(RECORD SET):
____
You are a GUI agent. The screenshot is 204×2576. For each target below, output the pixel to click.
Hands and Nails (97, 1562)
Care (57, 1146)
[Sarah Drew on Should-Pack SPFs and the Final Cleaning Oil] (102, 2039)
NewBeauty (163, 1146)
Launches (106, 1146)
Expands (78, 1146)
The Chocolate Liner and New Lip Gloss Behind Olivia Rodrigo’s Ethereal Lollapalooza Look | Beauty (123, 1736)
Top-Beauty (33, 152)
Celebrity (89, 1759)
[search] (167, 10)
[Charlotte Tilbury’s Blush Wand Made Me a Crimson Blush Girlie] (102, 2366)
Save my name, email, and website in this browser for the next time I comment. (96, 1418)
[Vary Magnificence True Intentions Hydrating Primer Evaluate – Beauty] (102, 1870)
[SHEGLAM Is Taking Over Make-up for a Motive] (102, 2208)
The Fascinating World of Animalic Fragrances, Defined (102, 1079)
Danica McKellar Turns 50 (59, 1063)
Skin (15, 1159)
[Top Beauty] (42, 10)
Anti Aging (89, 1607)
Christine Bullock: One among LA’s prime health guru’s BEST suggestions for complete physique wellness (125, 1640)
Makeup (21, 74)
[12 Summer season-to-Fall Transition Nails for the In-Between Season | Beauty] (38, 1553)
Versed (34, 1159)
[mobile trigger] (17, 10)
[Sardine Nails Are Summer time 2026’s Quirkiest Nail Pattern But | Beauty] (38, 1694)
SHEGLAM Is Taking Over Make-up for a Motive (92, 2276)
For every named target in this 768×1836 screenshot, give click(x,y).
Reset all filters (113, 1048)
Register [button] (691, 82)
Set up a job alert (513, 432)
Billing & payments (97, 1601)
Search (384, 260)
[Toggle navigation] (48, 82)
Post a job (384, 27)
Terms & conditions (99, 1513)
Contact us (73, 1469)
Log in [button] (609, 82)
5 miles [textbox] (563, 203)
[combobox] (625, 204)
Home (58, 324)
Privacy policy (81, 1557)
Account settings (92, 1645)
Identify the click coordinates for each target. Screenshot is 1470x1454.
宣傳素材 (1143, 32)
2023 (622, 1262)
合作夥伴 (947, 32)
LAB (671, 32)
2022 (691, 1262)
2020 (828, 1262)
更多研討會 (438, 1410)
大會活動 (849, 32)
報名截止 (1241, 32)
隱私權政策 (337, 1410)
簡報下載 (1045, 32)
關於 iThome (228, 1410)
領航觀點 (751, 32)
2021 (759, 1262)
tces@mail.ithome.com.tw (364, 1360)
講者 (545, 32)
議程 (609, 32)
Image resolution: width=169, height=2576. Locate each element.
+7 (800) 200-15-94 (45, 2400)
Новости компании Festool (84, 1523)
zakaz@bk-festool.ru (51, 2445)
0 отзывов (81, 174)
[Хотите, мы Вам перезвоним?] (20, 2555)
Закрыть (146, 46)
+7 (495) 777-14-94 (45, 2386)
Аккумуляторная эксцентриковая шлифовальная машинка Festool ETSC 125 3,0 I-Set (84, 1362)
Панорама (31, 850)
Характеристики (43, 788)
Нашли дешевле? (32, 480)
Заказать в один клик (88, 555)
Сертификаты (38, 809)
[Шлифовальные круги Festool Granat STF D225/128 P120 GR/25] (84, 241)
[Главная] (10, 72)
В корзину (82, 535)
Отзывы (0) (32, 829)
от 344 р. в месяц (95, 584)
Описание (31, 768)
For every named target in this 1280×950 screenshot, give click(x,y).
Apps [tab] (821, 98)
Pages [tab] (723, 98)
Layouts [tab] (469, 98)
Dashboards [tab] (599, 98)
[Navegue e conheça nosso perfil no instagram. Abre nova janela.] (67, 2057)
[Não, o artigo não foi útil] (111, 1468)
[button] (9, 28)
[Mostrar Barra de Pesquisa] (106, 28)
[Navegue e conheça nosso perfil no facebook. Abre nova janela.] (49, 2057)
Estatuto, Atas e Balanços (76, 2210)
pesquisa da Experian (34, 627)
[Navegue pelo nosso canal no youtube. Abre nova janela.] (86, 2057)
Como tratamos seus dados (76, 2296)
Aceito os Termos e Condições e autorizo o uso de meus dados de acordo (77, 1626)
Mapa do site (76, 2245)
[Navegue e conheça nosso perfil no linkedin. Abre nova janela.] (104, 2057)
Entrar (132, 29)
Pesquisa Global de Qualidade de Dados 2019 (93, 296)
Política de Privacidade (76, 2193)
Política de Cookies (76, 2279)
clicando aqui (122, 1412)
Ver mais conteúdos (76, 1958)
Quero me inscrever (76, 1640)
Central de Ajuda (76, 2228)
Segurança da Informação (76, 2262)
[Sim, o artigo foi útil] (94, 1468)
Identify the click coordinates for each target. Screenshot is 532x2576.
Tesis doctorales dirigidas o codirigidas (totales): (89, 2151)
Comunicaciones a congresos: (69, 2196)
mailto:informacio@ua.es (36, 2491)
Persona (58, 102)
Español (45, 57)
____
(ASSIGNMENT): What you write must match the records above line for line.

(WRITTEN SOLUTION):
You are a GUI agent. The screenshot is 204×2576. For each target below, output the pixel to click.
Hands and Nails (97, 1562)
Care (57, 1146)
[Sarah Drew on Should-Pack SPFs and the Final Cleaning Oil] (102, 2039)
NewBeauty (163, 1146)
Launches (106, 1146)
Expands (78, 1146)
The Chocolate Liner and New Lip Gloss Behind Olivia Rodrigo’s Ethereal Lollapalooza Look | Beauty (123, 1736)
Top-Beauty (33, 152)
Celebrity (89, 1759)
[search] (167, 10)
[Charlotte Tilbury’s Blush Wand Made Me a Crimson Blush Girlie] (102, 2366)
Save my name, email, and website in this browser for the next time I comment. (96, 1418)
[Vary Magnificence True Intentions Hydrating Primer Evaluate – Beauty] (102, 1870)
[SHEGLAM Is Taking Over Make-up for a Motive] (102, 2208)
The Fascinating World of Animalic Fragrances, Defined (102, 1079)
Danica McKellar Turns 50 (59, 1063)
Skin (15, 1159)
[Top Beauty] (42, 10)
Anti Aging (89, 1607)
Christine Bullock: One among LA’s prime health guru’s BEST suggestions for complete physique wellness (125, 1640)
Makeup (21, 74)
[12 Summer season-to-Fall Transition Nails for the In-Between Season | Beauty] (38, 1553)
Versed (34, 1159)
[mobile trigger] (17, 10)
[Sardine Nails Are Summer time 2026’s Quirkiest Nail Pattern But | Beauty] (38, 1694)
SHEGLAM Is Taking Over Make-up for a Motive (92, 2276)
For every named target in this 768×1836 screenshot, give click(x,y).
Reset all filters (113, 1048)
Register [button] (691, 82)
Set up a job alert (513, 432)
Billing & payments (97, 1601)
Search (384, 260)
[Toggle navigation] (48, 82)
Post a job (384, 27)
Terms & conditions (99, 1513)
Contact us (73, 1469)
Log in [button] (609, 82)
5 miles [textbox] (563, 203)
[combobox] (625, 204)
Home (58, 324)
Privacy policy (81, 1557)
Account settings (92, 1645)
Identify the click coordinates for each target. Screenshot is 1470x1454.
宣傳素材 (1143, 32)
2023 (622, 1262)
合作夥伴 (947, 32)
LAB (671, 32)
2022 (691, 1262)
2020 (828, 1262)
更多研討會 (438, 1410)
大會活動 (849, 32)
報名截止 (1241, 32)
隱私權政策 (337, 1410)
簡報下載 (1045, 32)
關於 iThome (228, 1410)
領航觀點 (751, 32)
2021 (759, 1262)
tces@mail.ithome.com.tw (364, 1360)
講者 (545, 32)
議程 (609, 32)
Image resolution: width=169, height=2576. Locate each element.
+7 (800) 200-15-94 (45, 2400)
Новости компании Festool (84, 1523)
zakaz@bk-festool.ru (51, 2445)
0 отзывов (81, 174)
[Хотите, мы Вам перезвоним?] (20, 2555)
Закрыть (146, 46)
+7 (495) 777-14-94 (45, 2386)
Аккумуляторная эксцентриковая шлифовальная машинка Festool ETSC 125 3,0 I-Set (84, 1362)
Панорама (31, 850)
Характеристики (43, 788)
Нашли дешевле? (32, 480)
Заказать в один клик (88, 555)
Сертификаты (38, 809)
[Шлифовальные круги Festool Granat STF D225/128 P120 GR/25] (84, 241)
[Главная] (10, 72)
В корзину (82, 535)
Отзывы (0) (32, 829)
от 344 р. в месяц (95, 584)
Описание (31, 768)
For every named target in this 1280×950 screenshot, give click(x,y).
Apps [tab] (821, 98)
Pages [tab] (723, 98)
Layouts [tab] (469, 98)
Dashboards [tab] (599, 98)
[Navegue e conheça nosso perfil no instagram. Abre nova janela.] (67, 2057)
[Não, o artigo não foi útil] (111, 1468)
[button] (9, 28)
[Mostrar Barra de Pesquisa] (106, 28)
[Navegue e conheça nosso perfil no facebook. Abre nova janela.] (49, 2057)
Estatuto, Atas e Balanços (76, 2210)
pesquisa da Experian (34, 627)
[Navegue pelo nosso canal no youtube. Abre nova janela.] (86, 2057)
Como tratamos seus dados (76, 2296)
Aceito os Termos e Condições e autorizo o uso de meus dados de acordo (77, 1626)
Mapa do site (76, 2245)
[Navegue e conheça nosso perfil no linkedin. Abre nova janela.] (104, 2057)
Entrar (132, 29)
Pesquisa Global de Qualidade de Dados 2019 (93, 296)
Política de Privacidade (76, 2193)
Política de Cookies (76, 2279)
clicando aqui (122, 1412)
Ver mais conteúdos (76, 1958)
Quero me inscrever (76, 1640)
Central de Ajuda (76, 2228)
Segurança da Informação (76, 2262)
[Sim, o artigo foi útil] (94, 1468)
Identify the click coordinates for each target. Screenshot is 532x2576.
Tesis doctorales dirigidas o codirigidas (totales): (89, 2151)
Comunicaciones a congresos: (69, 2196)
mailto:informacio@ua.es (36, 2491)
Persona (58, 102)
Español (45, 57)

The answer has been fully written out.